## Requirement
Transcribe, without alteration, the line that includes "Privacy Policy (196, 1357)" and each line after it until the records end, omitting all that precede it.

## Input material
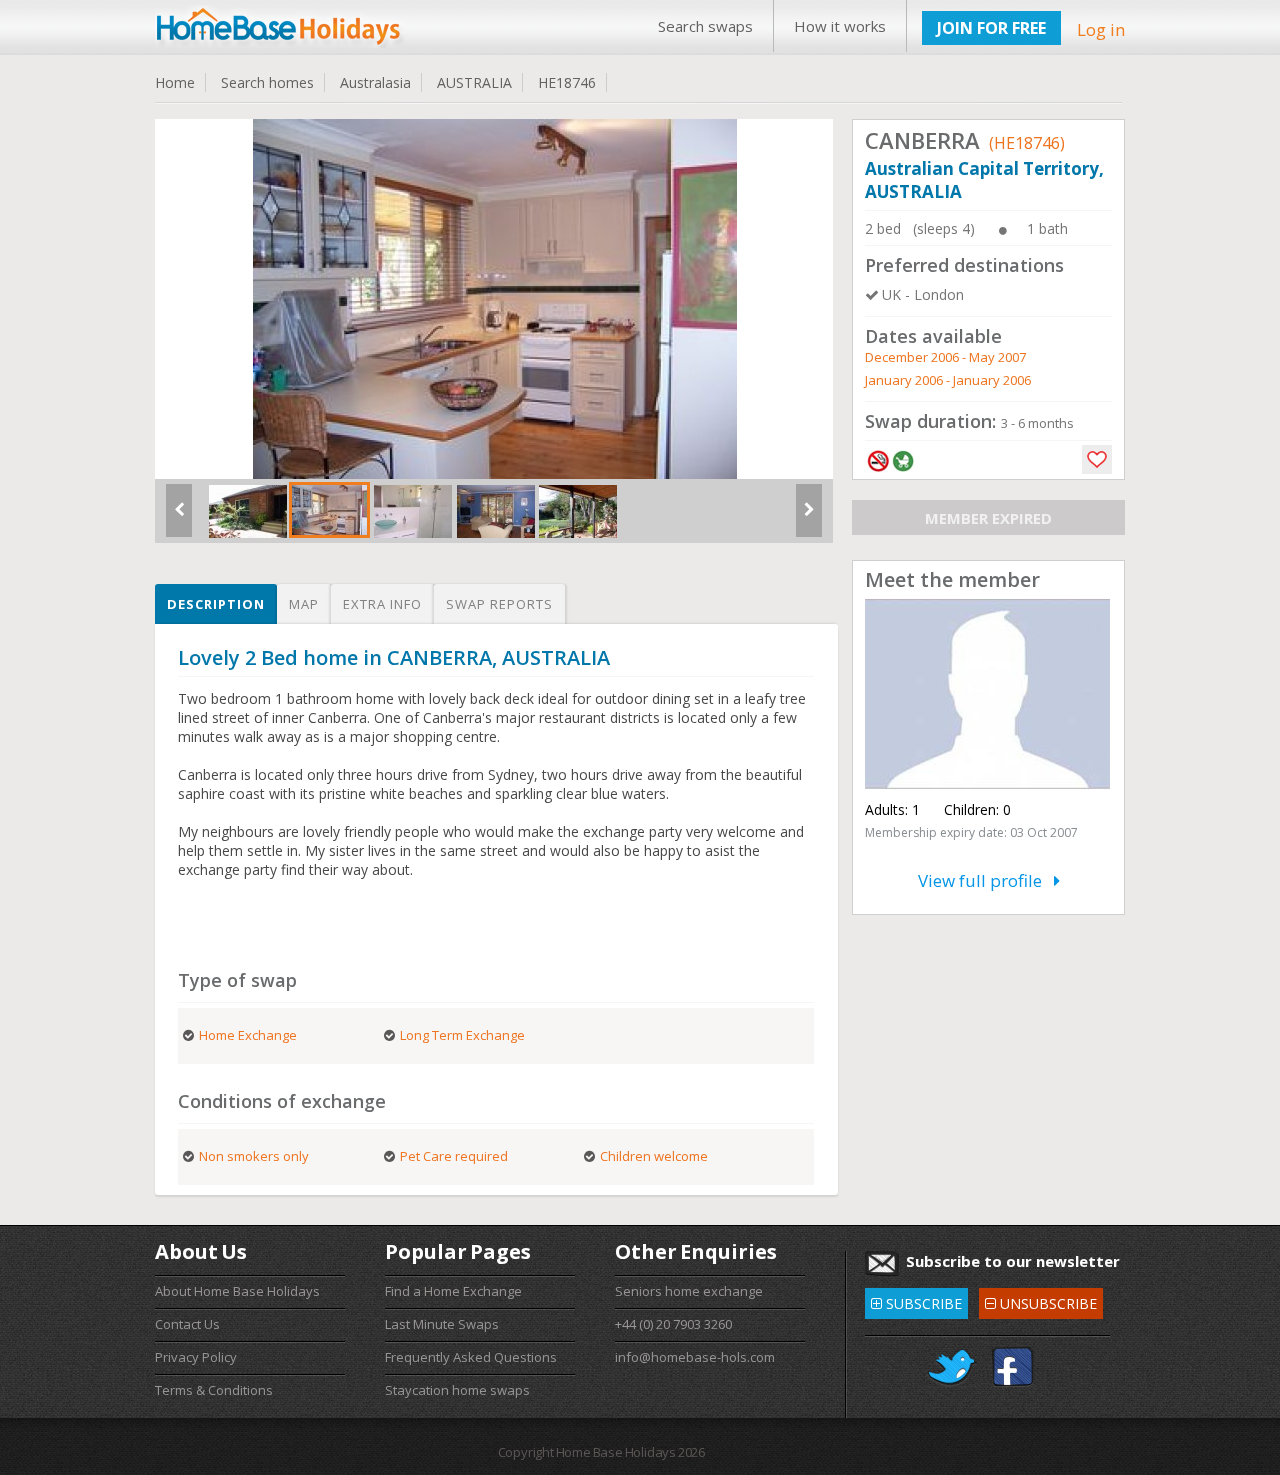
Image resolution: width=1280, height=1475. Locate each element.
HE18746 (567, 82)
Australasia (375, 82)
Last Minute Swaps (442, 1324)
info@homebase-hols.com (695, 1357)
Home (175, 82)
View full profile (986, 880)
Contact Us (187, 1324)
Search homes (267, 82)
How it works (840, 26)
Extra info (382, 604)
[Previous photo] (179, 518)
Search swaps (705, 26)
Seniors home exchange (689, 1291)
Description (216, 604)
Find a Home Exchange (453, 1291)
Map (304, 604)
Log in (1101, 29)
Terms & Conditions (214, 1390)
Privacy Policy (196, 1357)
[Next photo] (809, 518)
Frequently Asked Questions (471, 1357)
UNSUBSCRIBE (1040, 1300)
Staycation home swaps (457, 1390)
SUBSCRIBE (916, 1300)
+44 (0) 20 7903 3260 (673, 1324)
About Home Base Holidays (237, 1291)
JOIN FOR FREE (991, 28)
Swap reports (499, 604)
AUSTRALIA (474, 82)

## Response area
Privacy Policy (196, 1357)
[Next photo] (809, 518)
Frequently Asked Questions (471, 1357)
UNSUBSCRIBE (1040, 1300)
Staycation home swaps (457, 1390)
SUBSCRIBE (916, 1300)
+44 (0) 20 7903 3260 (673, 1324)
About Home Base Holidays (237, 1291)
JOIN FOR FREE (991, 28)
Swap reports (499, 604)
AUSTRALIA (474, 82)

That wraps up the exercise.